» **Set exercise**
In the generator forum thread below, what reading across both legs did the generator show after the fix?

» **Quoted passage**

# Home backup hits a snag.



## thehandyman1957 (Feb 11, 2017)

Hello all, first thing I should say is thank you for this forum and to all those who might be able to help.

I live in AZ and purchased a Generac Primepact 66LP (propane) generator for a backup system on my property.
It runs well and I finally got everything hooked up and wired in. 

This generator came out of a motor home and as I found out today, is not actually a 240 generator 
but two 120 legs at 30 amps each for a total wattage of 6600. It was designed for running in a 50 amp coach 
and running two 120 roof top AC's at the same time.

It shows 120 at each leg when testing from the neutral or ground to each leg. But leg to leg is zero.

I had purchased this to run my well pump and central air conditioning when the power goes out in monsoon season.
My central air requires 240v at 17 amps. 

I live in a 5th wheel and everything in the house works including the swamp cooler as it is only using one leg at 30 amps.

And now I'm in a pickle. My genius electronic friend said to find a voltage transformer that would convert the two 120 legs to 240 but looking online, I can't find anything that would take two 120 legs to 240 
but only one 120 leg to 240.

Does anyone have any suggestions?


----------



## Osviur (Sep 7, 2015)

Hi thehandyman1957,

It seems like one of the power coils were inverted. Let's see: This generator has two coils, each of them produces 120 volts. You can connect them in series ( as from factory), being the junction point the neutral. From this point to any of the 2 terminals will obtain 120 volts, and from extreme to extreme (end to end) 120 + 120 = 240 volts. But if you invert any one of the coils, ( phase inverting) you will obtain exactly what you are measuring 120 volts between neutral and each extreme but 0 volts between extremes because they are in phase. It means that at any instant the voltage in both terminals will be exactly at the same level, giving as result a difference of 0 volts between both terminals.

So the solution is very simple, if this is the case, just invert One of the coil terminals coming from the stator to the power connector, in this way: 
Before: a bnc d After: b anc d
Being a and b terminals, of coil 1 and c and d, terminals of coil 2, n is neutral.

I hope this help you.


----------



## thehandyman1957 (Feb 11, 2017)

Osviur, you are indeed correct. After seeing your reply I dug into the owners manual and found the exact instructions on 
page 6.

It took me about 40 minutes to get it all to where it needed to be and after testing it indeed showed 239 across both legs.

I tested it on both the central AC and then the well pump (separate of course) and both worked flawlessly :tango_face_grin:

Thank you for your reply and I will mark this as fixed.:tango_face_wink:


----------



## thehandyman1957 (Feb 11, 2017)

Well it seems I'm not allowed to edit any post so I'm not sure how to mark as fixed.


----------



## Osviur (Sep 7, 2015)

You are welcome thehandyman1957 and I am happy.


----------

» **Stored data**
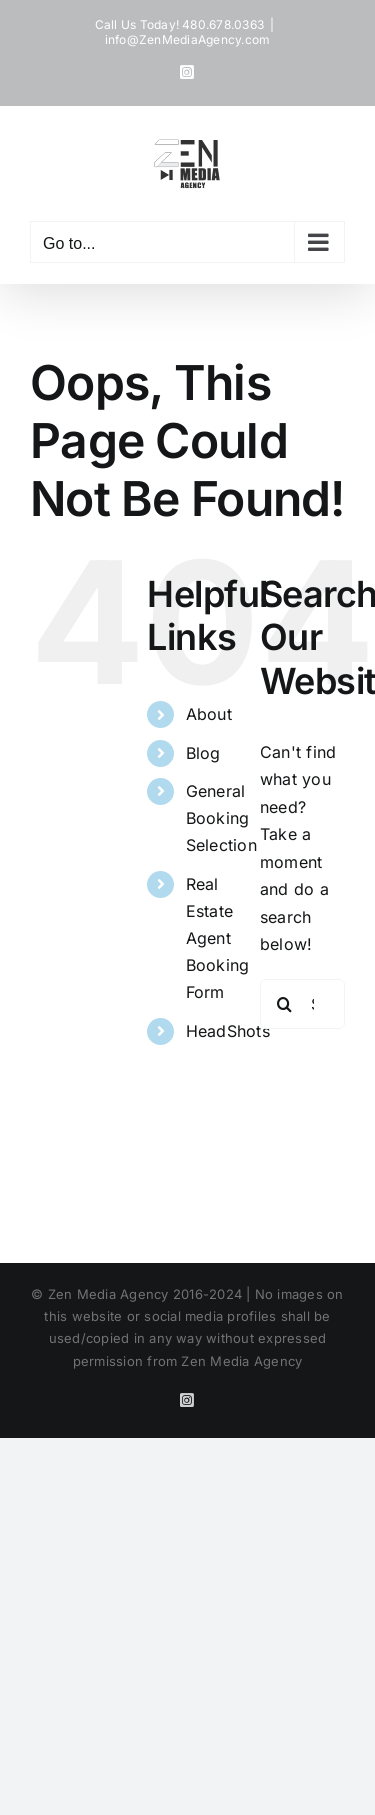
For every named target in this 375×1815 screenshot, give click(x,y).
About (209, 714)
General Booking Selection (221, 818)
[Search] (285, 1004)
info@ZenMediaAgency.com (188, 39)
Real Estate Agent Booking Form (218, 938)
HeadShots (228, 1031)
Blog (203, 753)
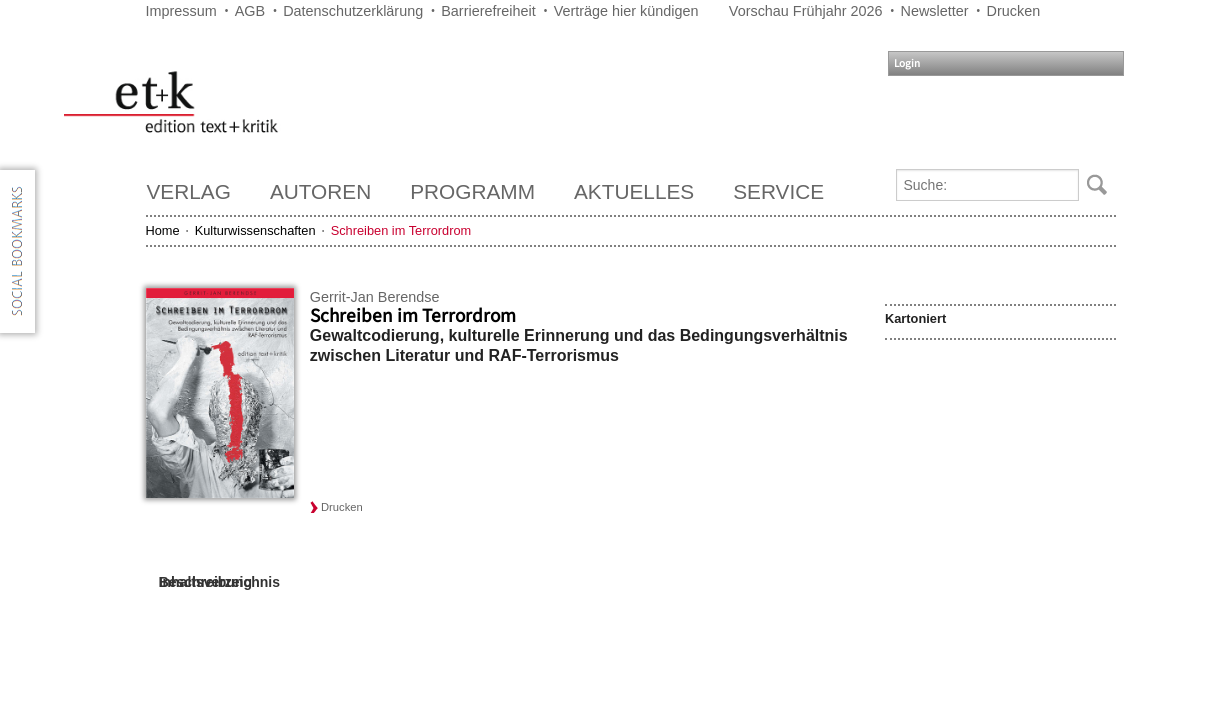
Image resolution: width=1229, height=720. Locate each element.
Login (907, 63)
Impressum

» **Task result**
It showed 239 across both legs.